WICHITA, Kan. (KAKE) - Nearly four years ago, residents in northeast Wichita strongly opposed plans for a 3-story apartment complex that butts up against luxury homes, but the city said there was nothing it could do.

Now, it's still unfinished, and it looks like no one has worked on it for years, and people want to know why.

"I would hope that the city and, that the developer, that they would hear how upset this has made the neighborhood," said Jessica Dibble.

Dibble lives near 21st and 127th in northeast Wichita, and anyone else in the area probably already knows what she's talking about.

"It's just so sad," she said.

Nearly four years ago, a contractor started building a three-story apartment complex in their backyards.

Chris Labrum, Director of the Metropolitan Area Building and Construction Department, says the city knew how upset residents were from the start.

"There's a misconception with this project, which we see at times, in thinking that there was a level of permission that had to be granted for them to do this. But the zoning for that was already a commercially zoned parcel that allowed this," said Labrum.

But now, there's an even bigger problem.

Labrum says in the first year of construction, it made very quick progress. However, for the last three years, it's pretty much been at a standstill and still looks partially built.

"They've cited financial initially and a little bit since. They do say they've got the finances sorted out now. Followed by COVID and the availability of work crews, as well as materials and material availability.

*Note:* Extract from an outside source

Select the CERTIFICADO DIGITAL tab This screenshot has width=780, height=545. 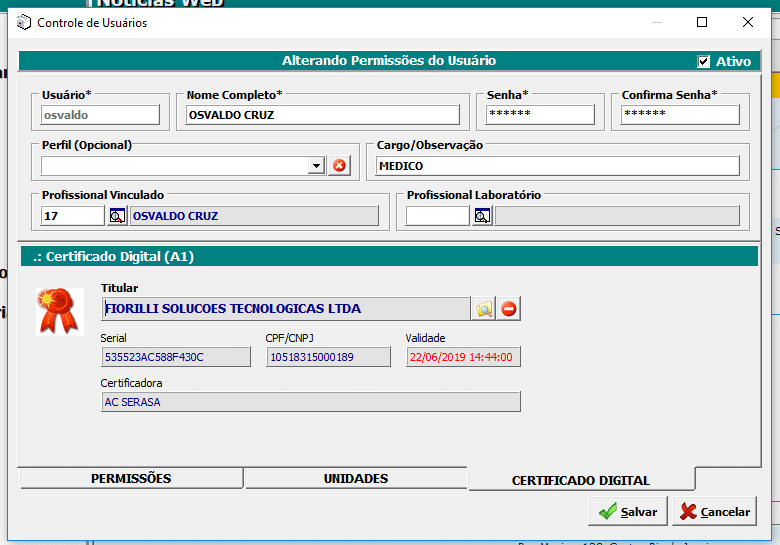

So it's run the gamut," said Labrum.

But he says there's a glimmer of hope for the people tired of staring at the big green building.

"Their building permit expires. It is set to expire at the end of this month. So if they don't meet a milestone, if they don't get a full inspection on a portion of the project, that will expire," said Labrum.

He says at this point, the builder will likely have to tear out some of the exposed materials damaged by years of weather in order to proceed with construction, but one way or another, he says the building will either get finished or eventually torn down.

"Our hope still is that this gets condemned and it will be torn down. That's what we all want to see," said Dibble.

Labrum says the city stepping in to tear it down is more of a complicated last-resort measure. He says that the builder, Calamar Construction, is known for similar issues in other areas but has been cooperative so far. He says he'll know a lot more about its future next month when that deadline hits.